The nurses quite checking on how faithfully I was pumping when I had filled an entire shelf with 2.5-ounce containers in the PICU freezer. In fact, one nurse seemed particularly surprised when she was helping me pack up to move with Garrett to the general floor. She had brought a large plastic bag for the breast milk and asked which ones in the freezer were mine. I said all of them, but she still checked the name on each container before placing it in the bag.

About six containers in, she said, "Oh my goodness." Then another ten or so containers went by and she gave a more emphatic, "Oh my goodness!" and added, "You know, I think you'd be safe to pump and dump now if you wanted to." That made me wonder whether she had children, or if she nursed or ever had to pump herself. I wouldn't think someone who had to pump herself would consider dumping the milk out if there's a way to keep it for later use -- and Saint Marys has the system down for pumping and storing the milk. If I'm going to take the time to pump, there's no way I'm dumping that "liquid gold" out.

When we finally discharged from Saint Marys with instructions to give Garrett formula-fortified bottles, I was glad to have a significant stash established already. But he really didn't go through that much before he passed away, and I had nearly 200 ounces left over. That's a far cry from the 56 gallons Lynn Page pumped, but with so much effort feeling like ... not a waste exactly ... but feeling unfruitful, I wanted to donate the milk so that some baby somewhere might benefit.

When Garrett died, the nurses asked what they could do for us, if there was a funeral home they should call or if we wanted our pastor to come to the hospital. I wasn't sure what to do about that yet, but I asked them if they knew where I could donate the breast milk. I don't think any of them had heard of such a thing, but they did some research and found an organization, although whoever they spoke to said I'd have to be persistent when I called to get them to take it. That seemed odd. It shouldn't be work to give that kind of gift.

So I later searched online, and after reaching a couple dead ends, eventually got in contact with Indiana Mothers' Milk Bank. I filled out an initial questionnaire and was approved as a donor. After completing some additional forms and having blood drawn and sent to their lab, I received a pre-paid UPS box, however I needed to find some dry ice to keep the milk cold en route.

It took a lot longer than I expected to finally get everything in place to send the milk off, though. (But don't worry. Expressed milk can be stored for up to a year in a chest or upright freezer, so it wasn't in any danger of going bad just yet.) It was probably a couple weeks before I got in touch with Indiana Mother's Milk Bank, and then a week or so before the paperwork and instructions for the blood draw got to me. The first box they sent never arrived, so they had to send another one. And then it was at least two weeks before I finally tracked down dry ice at Mississippi Welder's. (Who would have guessed it'd be sold there?) Then I had to wait for a Monday morning when I could coordinate coming to Rochester, buying the dry ice and getting to UPS right when they opened at 8 a.m.so that there wouldn't be any delays in shipping.

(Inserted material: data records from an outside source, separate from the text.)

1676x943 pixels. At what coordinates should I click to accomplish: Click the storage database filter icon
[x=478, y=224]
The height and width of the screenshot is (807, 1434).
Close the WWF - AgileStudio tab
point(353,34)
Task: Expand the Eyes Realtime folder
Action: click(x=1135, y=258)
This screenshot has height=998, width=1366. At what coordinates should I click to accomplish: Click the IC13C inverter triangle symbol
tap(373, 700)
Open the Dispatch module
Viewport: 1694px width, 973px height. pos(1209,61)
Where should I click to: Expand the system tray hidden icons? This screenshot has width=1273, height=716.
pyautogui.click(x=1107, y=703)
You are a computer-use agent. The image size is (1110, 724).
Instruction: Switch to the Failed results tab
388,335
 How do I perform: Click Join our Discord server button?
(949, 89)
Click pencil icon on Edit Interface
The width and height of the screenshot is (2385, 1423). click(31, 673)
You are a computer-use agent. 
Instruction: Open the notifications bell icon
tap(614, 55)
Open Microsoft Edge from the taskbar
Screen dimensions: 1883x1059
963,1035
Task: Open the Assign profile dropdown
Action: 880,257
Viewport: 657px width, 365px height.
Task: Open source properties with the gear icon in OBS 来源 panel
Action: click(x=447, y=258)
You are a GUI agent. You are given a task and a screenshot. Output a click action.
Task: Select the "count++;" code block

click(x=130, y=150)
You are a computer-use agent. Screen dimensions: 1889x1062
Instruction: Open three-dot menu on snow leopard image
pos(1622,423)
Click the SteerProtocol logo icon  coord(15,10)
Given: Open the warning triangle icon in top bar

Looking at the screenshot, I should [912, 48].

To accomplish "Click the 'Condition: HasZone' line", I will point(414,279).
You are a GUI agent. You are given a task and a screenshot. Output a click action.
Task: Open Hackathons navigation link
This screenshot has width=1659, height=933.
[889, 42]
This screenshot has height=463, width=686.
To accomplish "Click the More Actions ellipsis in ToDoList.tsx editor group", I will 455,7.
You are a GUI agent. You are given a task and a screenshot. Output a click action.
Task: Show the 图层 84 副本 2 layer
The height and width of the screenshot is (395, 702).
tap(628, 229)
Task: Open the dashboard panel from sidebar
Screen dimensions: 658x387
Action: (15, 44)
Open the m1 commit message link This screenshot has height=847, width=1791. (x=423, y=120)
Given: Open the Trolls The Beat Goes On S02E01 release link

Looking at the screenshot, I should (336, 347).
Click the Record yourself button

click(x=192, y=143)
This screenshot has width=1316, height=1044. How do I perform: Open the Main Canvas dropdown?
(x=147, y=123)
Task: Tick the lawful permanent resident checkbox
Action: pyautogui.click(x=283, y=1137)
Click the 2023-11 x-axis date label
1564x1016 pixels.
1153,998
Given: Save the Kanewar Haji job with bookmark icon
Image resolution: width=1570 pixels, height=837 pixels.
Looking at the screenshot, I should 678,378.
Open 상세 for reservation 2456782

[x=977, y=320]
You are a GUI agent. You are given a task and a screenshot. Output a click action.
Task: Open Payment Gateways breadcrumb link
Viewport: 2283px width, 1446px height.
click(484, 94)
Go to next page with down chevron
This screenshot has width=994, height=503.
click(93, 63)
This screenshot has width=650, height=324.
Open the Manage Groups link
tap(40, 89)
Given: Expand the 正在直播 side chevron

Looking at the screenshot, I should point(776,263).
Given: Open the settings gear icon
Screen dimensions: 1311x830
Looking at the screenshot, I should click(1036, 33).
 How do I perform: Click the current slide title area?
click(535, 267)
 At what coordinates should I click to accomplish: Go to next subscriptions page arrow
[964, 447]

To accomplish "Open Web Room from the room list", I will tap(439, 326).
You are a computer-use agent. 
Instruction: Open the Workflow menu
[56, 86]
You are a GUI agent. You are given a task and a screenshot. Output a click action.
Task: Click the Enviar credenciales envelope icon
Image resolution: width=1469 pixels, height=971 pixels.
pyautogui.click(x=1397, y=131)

So finally, finally, on Monday, March 15th, just over three months after Garrett passed away, I brought the box into UPS. The man behind the counter asked what it was. I'm sure that's just a standard question they're required to ask, but I felt a little awkward saying, "Um ... expressed milk?" He said, "Okay. That's all I needed to know." And that was that.

Mine wasn't the emotional endeavor Lynn's was. I didn't feel much of anything walking out of UPS, except slight embarrassment over having to tell some unsuspecting guy that he was holding a hefty box of my breast milk. Oh well.

So now Lynn's story is my story, too. I didn't want it to be. I didn't even consider it would be until Garrett's final moments. But, as they say, it is what it is. Hopefully some babies somewhere will be helped by it.